Four months after announcing its intention of selling some $500 million in non-performing construction and commercial real estate loans to a newly created joint venture with an unrelated third party, Popular Inc. said Thursday it has walked away from the deal.
The negotiations were ended after Popular Inc.’s main subsidiary, Banco Popular de Puerto Rico and the unnamed real estate investment and asset management firm were unable to reach an agreement on the final terms and conditions of the transaction.
“After careful consideration and a review of final terms and conditions proposed by the financial group, which differ in various key respects from those outlined in the letter of intent, we have decided not to proceed with this transaction,” Popular Inc. CEO Richard Carrión said in a statement issued Thursday.
“Although we are disappointed that we were unable to complete the transaction as originally envisioned, we believe that this is the best decision for the corporation and its shareholders,” he said. “We will continue to explore other opportunities to sell these assets in one or more transactions, as well as internal strategies to maximize our recoveries.”

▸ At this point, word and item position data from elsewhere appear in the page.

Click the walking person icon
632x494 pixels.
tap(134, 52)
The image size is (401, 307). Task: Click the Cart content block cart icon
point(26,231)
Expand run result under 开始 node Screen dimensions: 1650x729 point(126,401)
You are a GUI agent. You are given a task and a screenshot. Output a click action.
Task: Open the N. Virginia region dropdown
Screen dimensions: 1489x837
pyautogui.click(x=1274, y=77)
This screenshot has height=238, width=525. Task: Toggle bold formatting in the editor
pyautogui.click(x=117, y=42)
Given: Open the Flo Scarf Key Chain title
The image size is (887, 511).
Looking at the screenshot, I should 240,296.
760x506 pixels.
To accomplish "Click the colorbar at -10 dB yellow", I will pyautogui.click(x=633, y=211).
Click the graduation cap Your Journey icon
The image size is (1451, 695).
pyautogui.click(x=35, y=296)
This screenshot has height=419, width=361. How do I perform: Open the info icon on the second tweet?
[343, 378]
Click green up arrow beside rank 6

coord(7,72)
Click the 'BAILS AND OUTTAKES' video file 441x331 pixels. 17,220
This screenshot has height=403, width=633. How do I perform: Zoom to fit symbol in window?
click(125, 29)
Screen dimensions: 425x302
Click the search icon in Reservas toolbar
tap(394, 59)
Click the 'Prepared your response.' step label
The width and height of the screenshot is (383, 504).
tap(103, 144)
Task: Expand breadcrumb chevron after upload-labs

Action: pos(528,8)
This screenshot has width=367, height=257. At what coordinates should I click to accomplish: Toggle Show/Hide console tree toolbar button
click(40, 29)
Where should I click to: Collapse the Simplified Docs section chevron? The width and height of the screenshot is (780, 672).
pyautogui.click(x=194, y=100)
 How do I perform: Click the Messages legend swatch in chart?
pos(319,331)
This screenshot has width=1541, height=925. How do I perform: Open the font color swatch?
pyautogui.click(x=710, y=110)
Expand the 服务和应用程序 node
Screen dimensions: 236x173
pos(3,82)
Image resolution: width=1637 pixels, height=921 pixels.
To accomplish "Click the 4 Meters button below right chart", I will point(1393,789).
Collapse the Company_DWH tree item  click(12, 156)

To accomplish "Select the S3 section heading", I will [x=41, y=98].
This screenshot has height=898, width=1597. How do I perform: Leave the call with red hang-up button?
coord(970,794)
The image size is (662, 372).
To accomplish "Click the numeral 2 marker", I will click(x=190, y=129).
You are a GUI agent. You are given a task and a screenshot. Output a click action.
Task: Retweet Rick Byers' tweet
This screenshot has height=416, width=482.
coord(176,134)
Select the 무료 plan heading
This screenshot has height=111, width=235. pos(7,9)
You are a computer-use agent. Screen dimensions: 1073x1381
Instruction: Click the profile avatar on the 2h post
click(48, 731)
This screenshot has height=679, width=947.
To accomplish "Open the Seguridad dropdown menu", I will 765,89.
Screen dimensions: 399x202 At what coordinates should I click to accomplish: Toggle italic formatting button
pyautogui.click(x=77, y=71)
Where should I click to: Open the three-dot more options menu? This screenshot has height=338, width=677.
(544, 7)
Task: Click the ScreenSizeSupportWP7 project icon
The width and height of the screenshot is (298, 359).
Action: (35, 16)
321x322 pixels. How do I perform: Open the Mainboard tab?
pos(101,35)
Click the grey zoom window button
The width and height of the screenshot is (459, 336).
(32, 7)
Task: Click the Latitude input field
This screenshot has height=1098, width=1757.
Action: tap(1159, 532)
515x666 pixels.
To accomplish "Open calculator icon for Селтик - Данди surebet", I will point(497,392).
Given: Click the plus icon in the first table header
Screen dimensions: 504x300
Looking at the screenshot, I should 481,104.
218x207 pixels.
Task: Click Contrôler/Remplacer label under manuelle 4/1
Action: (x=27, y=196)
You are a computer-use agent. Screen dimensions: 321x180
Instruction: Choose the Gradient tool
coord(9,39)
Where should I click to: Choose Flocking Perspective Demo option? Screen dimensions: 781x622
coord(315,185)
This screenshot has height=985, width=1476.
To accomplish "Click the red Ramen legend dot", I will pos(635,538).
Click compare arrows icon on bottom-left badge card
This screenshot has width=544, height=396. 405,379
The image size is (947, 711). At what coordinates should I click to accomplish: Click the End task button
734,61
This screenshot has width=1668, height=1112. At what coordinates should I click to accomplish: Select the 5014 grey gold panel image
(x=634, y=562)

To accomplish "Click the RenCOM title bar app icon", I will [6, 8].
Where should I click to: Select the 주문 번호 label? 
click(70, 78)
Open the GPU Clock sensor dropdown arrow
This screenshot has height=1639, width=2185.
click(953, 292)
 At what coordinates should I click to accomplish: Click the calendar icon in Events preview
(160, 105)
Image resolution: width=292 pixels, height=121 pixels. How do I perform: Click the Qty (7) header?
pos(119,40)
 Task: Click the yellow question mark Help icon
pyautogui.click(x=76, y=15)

In January, Popular Inc. said 75 percent of the loans to be sold, were non-performing, a problem that has rocked the finances of a handful of local banks. The loans involved in the transaction are part of approximately $610 million worth of construction, commercial real estate and land loans that the bank reclassified as loans held-for-sale as of Dec. 31, 2010.
As per the initial agreement, the third party buyer would pay a purchase price equal to 47 percent of the loans’ outstanding principal balance on record as of Dec. 31, 2010. In turn, Banco Popular de Puerto Rico would: make an equity investment equal to 24.9 percent; provide the financing needed equal to 50 percent of the purchase price and certain closing costs to assist in the acquisition of the loans; and, provide financing to cover unfunded commitments related to certain unmentioned construction projects. The bank would also have funded certain operating expenses of the venture.